Conrad Black échoue dans sa tentative d'obtenir un nouveau procès

CHICAGO (AFP) — Le baron déchu de la presse Conrad Black a échoué dans sa tentative d'obtenir un nouveau procès pour fraudes et entrave à la justice, a-t-on appris mardi de source judiciaire.

Dans un arrêt de 39 pages rendu lundi, la juge Amy St. Eve a estimé que le gouvernement américain avait bien apporté la preuve de la culpabilité de M. Black.

Les avocats de M. Black avaient déposé une requête demandant à la juge de renverser sa condamnation par un jury ou de lui accorder un nouveau procès. Ils invoquaient notamment un manque de témoins crédibles, une preuve non étayée et des erreurs dans les instructions données au jury.

Mme St. Eve a en revanche estimé que les preuves n'étaient pas suffisantes pour reconnaître la culpabilité de Mark Kipnis, d'un des co-accusés de M. Black, concernant l'un de ses trois chefs d'inculpation pour fraudes. Avocat du groupe de presse Hollinger, M. Kipnis avait été déclaré coupable, avec ses co-accusés, d'avoir détourné au détriment des actionnaires de Hollinger un total de 60 millions de dollars lors de la vente d'actifs de Hollinger au groupe de presse canadien Canwest en 2000.

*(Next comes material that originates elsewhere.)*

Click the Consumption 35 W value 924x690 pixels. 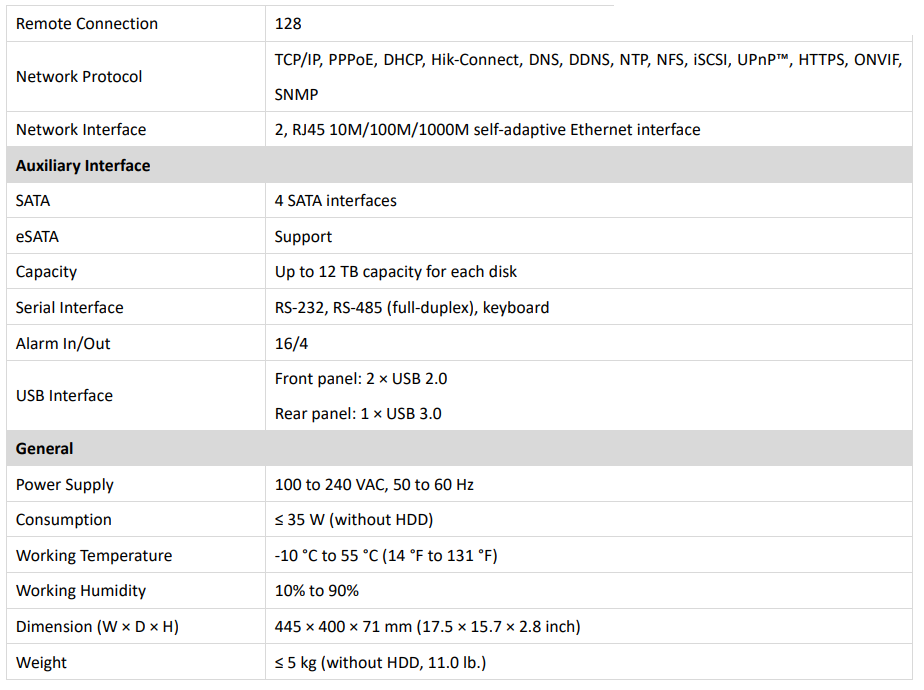353,519
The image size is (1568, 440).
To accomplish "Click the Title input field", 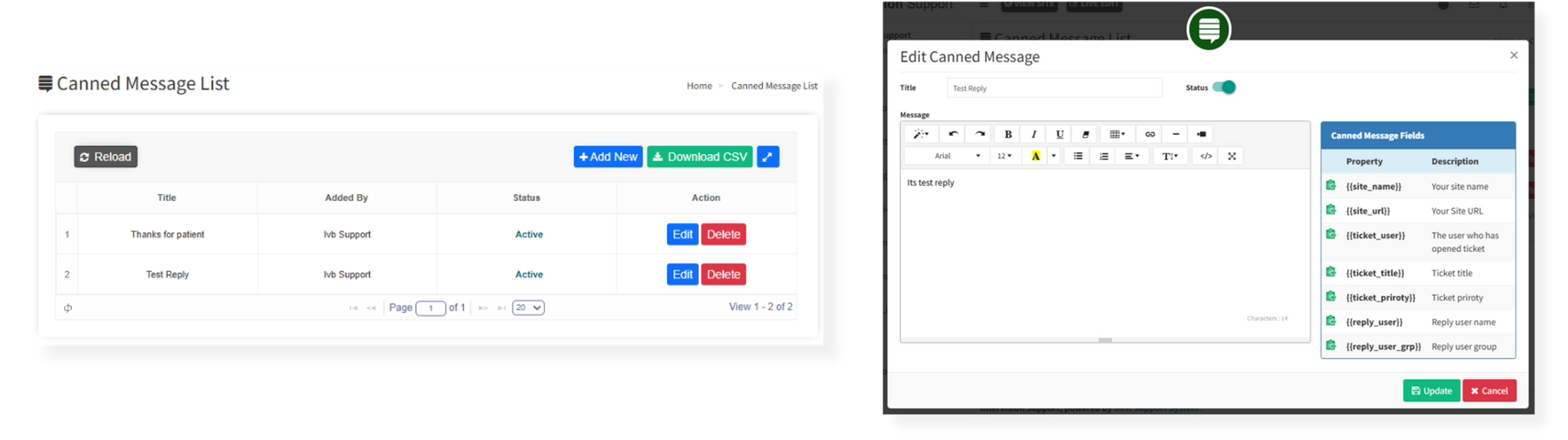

M. Black et ses trois co-accusés avaient été reconnus coupables, le 13 juillet, de fraudes pour avoir empoché des millions de dollars qui appartenaient plutôt, selon l'accusation, aux actionnaires de son empire Hollinger International.

M. Black avait également été reconnu coupable d'entrave à la justice pour avoir fait disparaître des cartons de documents de ses bureaux au siège social de Hollinger, à Toronto, même s'il savait que les procureurs fédéraux américains les voulaient.

M. Black et ses co-accusés devraient connaître leur sentence le 30 novembre.

L'ancien magnat risque entre 24 et 30 ans de prison et pourrait devoir payer plusieurs milliers, voire des millions de dollars d'amende.

En liberté sous caution, il n'a pas le droit de quitter la région de Chicago (Illinois, nord) ou sa propriété de Palm Beach en Floride (sud-est)

Dans ses belles années, ce fils de brasseur québécois, qui a renoncé à la citoyenneté canadienne pour siéger à la chambre des Lords britannique, était à la tête du troisième empire de presse au monde, incluant des titres comme le Daily Telegraph de Londres, le National Post au Canada, le Jerusalem Post et le Chicago Sun-Times.

Souvent comparé au "Citizen Kane" d'Orson Welles, Conrad Black a clamé haut et fort son innocence durant son procès, se disant victime de procureurs trop zélés et d'actionnaires déterminés à démonter pièce par pièce le groupe qu'il avait créé à partir de rien.